Turning to FIG. 2, FIG. 2 shows a process flowchart in accordance with one or more embodiments. Specifically, FIG. 2 describes a method for employing optical fiber sensors one or more blocks in FIG. 2 may be performed using one or more components as described in FIGS. 1A and 1B. While the various blocks in FIG. 2 are presented and described sequentially, one of ordinary skill in the art will appreciate that some or all of the blocks may be executed in a different order, may be combined or omitted, and some or all of the blocks may be executed in parallel and/or iteratively. Furthermore, the blocks may be performed actively or passively.

Initially in Block 200, an optical sensor is disposed on a drill bit body of a drill bit, where the drill bit is coupled to a drill string that is suspended in a wellbore penetrating a subterranean formation. More specifically, one or more fiber-optic sensors are implanted into the external body of the rotating drill-bit. In one or more embodiments, a fiber bragg grating is embedded in a tip portion of an optical fiber to form the optical sensor. In particular, the tip portion is disposed at the surface of the drill bit body such that the fiber bragg grating is directly exposed to the downhole environment.

In Block 201, the optical sensor is coupled to a surface logging station via the optical fiber that is passed through a first channel in the drill bit body and a second channel in the drill string to couple to the surface logging station. In one or more embodiments, the optical fiber is coupled to a light source of the surface logging station where the light source generates an excitation light beam traveling downhole to the optical sensor. Because the light source and associated driving electronics are located at the surface without being subject to downhole environment, any disruption induced by light source failure to downhole environmental parameter measurement using the optical sensor is prevented.

In Block 202, while drilling the subterranean formation using the drill bit, an environmental parameter measurement inside the wellbore is generated by the optical sensor. In one or more embodiments, the environmental parameter measurement is generated as a reflected light beam by the fiber bragg grating of the optical sensor reflecting the excitation light beam. In particular, the environmental parameter measurement corresponds to a central wavelength of a spectral range of the reflected light beam, where the central wavelength is influenced by one or more of a downhole temperature, a downhole pressure, and a downhole chemical composition. Accordingly, the environmental parameter measurement represents at least a downhole chemical composition measured by the fiber bragg grating. Additional fiber bragg gratings may also be included in the optical sensor or separate optical sensors to generate other environmental parameter measurements, e.g., representing downhole pressure and/or temperature.

In Block 203, the environmental parameter measurement is transmitted via the optical fiber to the surface logging station. In one or more embodiments, the environmental parameter measurement is transmitted to the surface logging station via the reflected light beam travelling uphole in the optical fiber. Because the generation and transmission of the downhole environmental parameter measurement only involves passive components (i.e., optical fiber) without depending on any electronic components that are subject to downhole environment, any disruption induced by downhole electronic component failure to downhole environmental parameter measurement using the optical sensor is prevented.

= = =

- [Set of tasks]:
#1 In the optical-sensor passage, where is the fiber bragg grating embedded to form the optical sensor?
#2 Carry the optical-sensor passage forward from its final sentence.
The items that follow are not needed for either task.

- [Data rows]:
= = =

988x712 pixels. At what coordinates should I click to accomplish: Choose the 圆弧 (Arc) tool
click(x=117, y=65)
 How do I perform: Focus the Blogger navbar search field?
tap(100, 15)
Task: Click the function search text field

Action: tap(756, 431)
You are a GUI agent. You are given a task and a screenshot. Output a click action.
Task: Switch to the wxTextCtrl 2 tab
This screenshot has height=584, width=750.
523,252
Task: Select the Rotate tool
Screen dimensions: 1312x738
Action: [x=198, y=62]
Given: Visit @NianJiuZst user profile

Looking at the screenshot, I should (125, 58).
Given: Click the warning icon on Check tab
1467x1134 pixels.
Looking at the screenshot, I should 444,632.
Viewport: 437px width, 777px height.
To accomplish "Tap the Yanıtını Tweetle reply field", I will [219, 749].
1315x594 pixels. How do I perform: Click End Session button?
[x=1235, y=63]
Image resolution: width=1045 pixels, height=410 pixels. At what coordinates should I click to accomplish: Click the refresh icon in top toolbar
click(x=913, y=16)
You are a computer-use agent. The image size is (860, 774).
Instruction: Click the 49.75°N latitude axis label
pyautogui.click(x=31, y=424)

= = =

- [Results]:
#1 In a tip portion of an optical fiber.

#2
In Block 204, an analysis result is generated by the surface logging station analyzing the environmental parameter measurement. In one or more embodiments, the analysis result is generated by at least the surface logging station measuring the central frequency of the reflected light beam to determine the downhole chemical composition. The analysis result may be further generated by the surface logging station measuring the central frequency of additional reflected light beams to determine the downhole temperature and/or the downhole pressure. Because measuring the reflected light beam is performed at the surface without subjecting any measurement electronics to downhole environment, any disruption induced by measurement electronic component failure to downhole environmental parameter measurement using the optical sensor is prevented.

In Block 205, the analysis result is presented to a user to facilitate the drilling operation. In one or more embodiments, the drilling parameters (e.g., rotational speed, weight-on-bit, rate of penetration, etc.) are adjusted based on the analysis result to optimize, or otherwise improve, the drilling operation. For example, the drilling parameters may be adjusted to minimize, or otherwise reduce, the effect of rapid frictional-temperature changes to control damages to the downhole tool and minimize hole-size calculation errors. In other words, the concurrent drilling and sensing operations described above enhance the effectiveness of the drilling operation. The environmental parameter measurement and corresponding analysis result that are generated while drilling contribute to accurate reservoir modelling to improve (i) the design of future drilling operations on the same field and reservoir to increase hydrocarbon production, (ii) the exploration of hydrocarbon resources that are difficult to recover due to challenging environments such as deep-water wells, and (iii) the ultimate recovery factor from existing fields.

FIG. 3 shows an example in accordance with one or more embodiments. The example shown in FIG. 3 is based on the system and method described in reference to FIGS. 1A-2 above. In particular, FIG. 3 shows an example smart sensing drill bit of the BHA (151) depicted in FIGS. 1A-1B above. In one or more embodiments, one or more of the modules and/or elements shown in FIG. 3 may be omitted, repeated, combined and/or substituted. Accordingly, embodiments disclosed herein should not be considered limited to the specific arrangements of modules and/or elements shown in FIG. 3.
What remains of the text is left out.